Pour éviter la propagation, Le CSSS de la Haute-Côte-Nord a fermé sa clinique d'ophtalmologie, a mis en place des cliniques spéciales en soirée afin de recevoir les personnes atteintes et a rehaussé ses mesures de contrôle et de prévention des infections.

Manicouagan: l'épidémie de conjonctivite s'étend toujours

L'épidémie de conjonctivite dans La Manicouagan a fait une quarantaine de nouvelles victimes en fin de semaine, portant à 320 le nombre de personnes atteintes depuis la mi-janvier. Les autorités sanitaires, qui ont fait le point hier matin, se font toutefois rassurantes et estiment que cette éclosion va s'estomper d'elle-même dans les prochaines semaines.
L'hypothèse qu'une personne infectée ait contaminée la clinique d'ophtalmologie de l'hôpital de Baie-Comeau semble se vérifier, a indiqué Manon Gingras, médecin-conseil à la Direction de la santé publique de la Côte-Nord.
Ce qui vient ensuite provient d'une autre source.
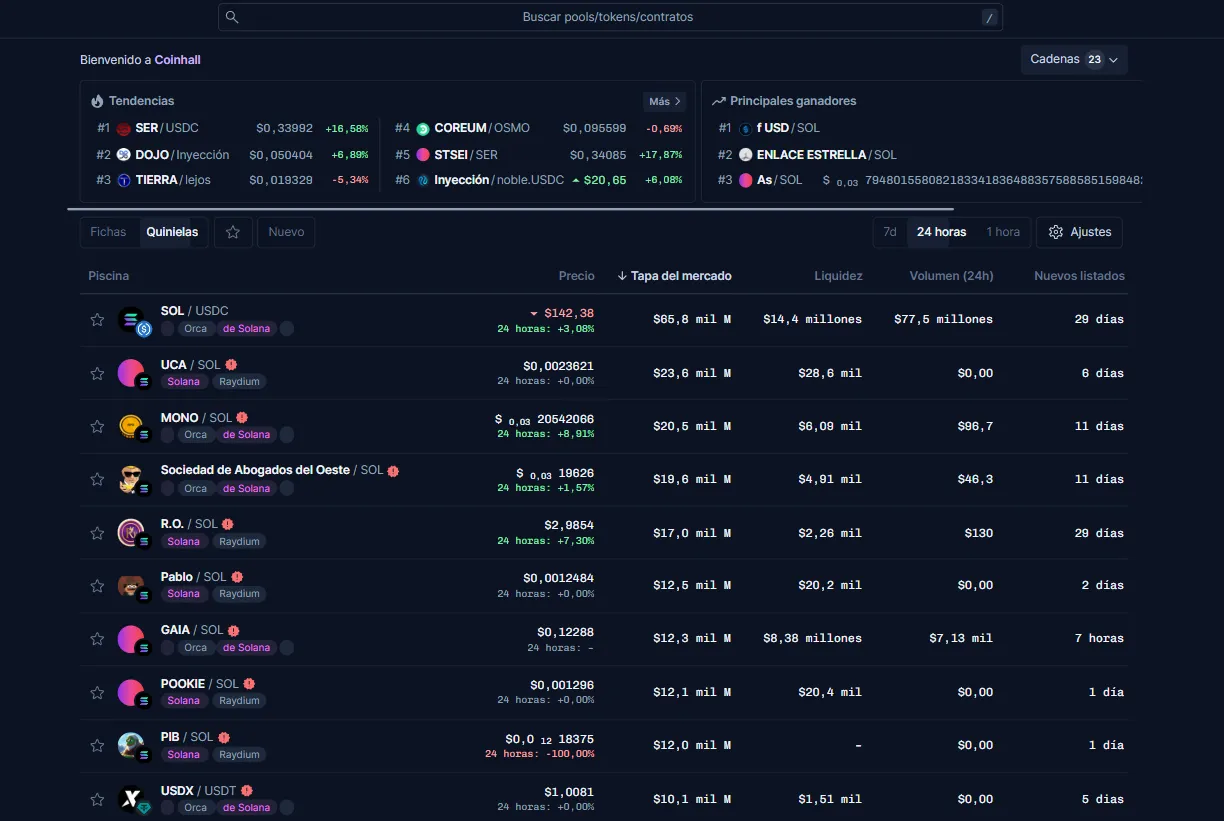Click the COREUM token icon in trending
C'est pourquoi cette clinique est fermée pour la semaine pour une grande désinfection et, lors de sa réouverture, le spécialiste n'y recevra pas de cas de conjonctivite. Ces derniers seront plutôt traités dans des locaux à part.
La méthode de désinfection des équipements n'est pas en cause, a assuré le directeur des services professionnels au centre de santé, Roger Dubé. «Les techniques de désinfection sont standards, comme dans les autres établissements de santé, mais elles ne sont pas efficaces contre l'adénovirus [responsable de la conjonctivite]. Nous allons maintenant appliquer d'autres techniques qui vont contrer ça», a lancé le médecin.
Les autorités ont aussi signalé que la conjonctivite se caractérise par une longue période d'incubation et une longue période de contagion possible. L'incubation est plus préoccupante, selon le docteur Gingras, car la personne atteinte ne présente pas de symptôme.
L'adénovirus est très virulent, facilement transmissible par contact et survit bien sur les surfaces solides comme les tables et les poignées de porte, a enchaîné Mme Gingras. Pour éviter sa propagation, il faut se laver souvent les mains avec de l'eau et du savon, car la bestiole est passablement résistante au gel alcoolisé, mieux connu sous le nom commercial de Purel.
Finalement, la santé publique ne recommande pas d'isoler les personnes atteintes, sauf s'il s'agit de travailleurs de la santé. On recommande plutôt d'augmenter les mesures d'hygiène. Actuellement, une cinquantaine d'employés du centre hospitalier de Baie-Comeau ont contracté le virus. En vigueur depuis vendredi, l'interdiction des visites aux patients de l'hôpital est maintenue jusqu'à nouvel ordre.